For Kurlander, the environmental report was a turning point: “When we are out there preaching that we are guardians of the environment and you suddenly discover that we are not, it's like someone hits you in the stomach real hard.”
Less than a year later, Kurlander retired from Newmont. Bergman requested an interview with Murdy to discuss the Yanacocha case, but Murdy declined. Since Kurlander's environmental audit, however, the company says they have spent more than $100 million on environmental improvements at the mine in Peru. They also provide more than 2,000 full-time staff jobs at the mine and pay substantial taxes.
The problem now for Newmont, according to Kurlander, is that the company has not regained the trust of many local people in Peru. Kurlander argues that Newmont needs something more than the government license it has to operate the Yanacocha Mine — it needs a “social license” from the community. Benavides is skeptical of the “social license” concept, but the mine's manager tells Bergman he recognizes the need to work with and help the Indians in this impoverished region. Hinze says he hopes the mine “will be a neighbor here for a very long time'” and will continue to expand.
However, protesters have blocked the mine's plans to expand operations into a mountain called Cerro Quilish, which Newmont believes contains more than a billion dollars' worth of gold.

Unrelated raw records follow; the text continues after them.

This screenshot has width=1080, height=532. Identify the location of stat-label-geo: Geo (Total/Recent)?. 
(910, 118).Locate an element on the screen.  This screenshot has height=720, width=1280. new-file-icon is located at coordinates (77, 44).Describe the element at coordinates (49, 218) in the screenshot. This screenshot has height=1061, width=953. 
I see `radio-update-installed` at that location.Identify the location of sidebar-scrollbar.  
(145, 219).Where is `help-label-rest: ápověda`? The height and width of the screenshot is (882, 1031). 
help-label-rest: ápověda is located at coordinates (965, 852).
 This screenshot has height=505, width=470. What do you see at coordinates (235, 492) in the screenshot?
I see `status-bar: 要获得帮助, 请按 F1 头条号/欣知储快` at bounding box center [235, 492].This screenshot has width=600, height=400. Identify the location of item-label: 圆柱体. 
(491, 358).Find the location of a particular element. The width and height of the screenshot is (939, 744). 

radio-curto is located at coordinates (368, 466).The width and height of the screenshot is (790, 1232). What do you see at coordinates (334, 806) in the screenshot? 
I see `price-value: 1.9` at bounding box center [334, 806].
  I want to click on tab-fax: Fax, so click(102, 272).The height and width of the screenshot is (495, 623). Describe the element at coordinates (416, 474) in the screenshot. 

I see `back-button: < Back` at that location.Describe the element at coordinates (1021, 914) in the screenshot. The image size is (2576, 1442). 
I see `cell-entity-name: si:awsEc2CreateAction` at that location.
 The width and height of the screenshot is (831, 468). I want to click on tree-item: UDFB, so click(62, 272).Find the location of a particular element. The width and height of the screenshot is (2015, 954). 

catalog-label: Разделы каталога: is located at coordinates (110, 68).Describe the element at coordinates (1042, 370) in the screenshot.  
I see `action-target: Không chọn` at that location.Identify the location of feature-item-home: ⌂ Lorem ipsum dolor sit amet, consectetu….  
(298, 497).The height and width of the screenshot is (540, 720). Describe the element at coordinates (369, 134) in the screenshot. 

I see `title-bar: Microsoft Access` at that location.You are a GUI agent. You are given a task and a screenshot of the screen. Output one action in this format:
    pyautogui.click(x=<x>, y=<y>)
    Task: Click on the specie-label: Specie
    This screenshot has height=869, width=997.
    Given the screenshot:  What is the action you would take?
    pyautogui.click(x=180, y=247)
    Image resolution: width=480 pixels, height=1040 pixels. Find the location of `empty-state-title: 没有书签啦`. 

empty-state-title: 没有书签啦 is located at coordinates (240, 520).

For campesinos, Quilish is a sacred mountain and a source of precious water. “For Yanacocha, Quilish is a mountain of gold,” says Catholic priest and local activist Father Marco Arana, “and for the people, it is a mountain of water. And Yanacocha didn't listen to the people.”
Last fall, thousands of Peruvians filled the town square in Cajamarca, the city closest to the mine, protesting the expansion. Later they blockaded mining roads and forced the company to cancel its expansion plans.
“Communities are becoming more and more involved in their own destinies,” says a chastened Kurlander. “When I say a social license, I mean it. Without the community support, you'll be out of business eventually. They will force you out of their community, and it doesn't matter how much government support you have.”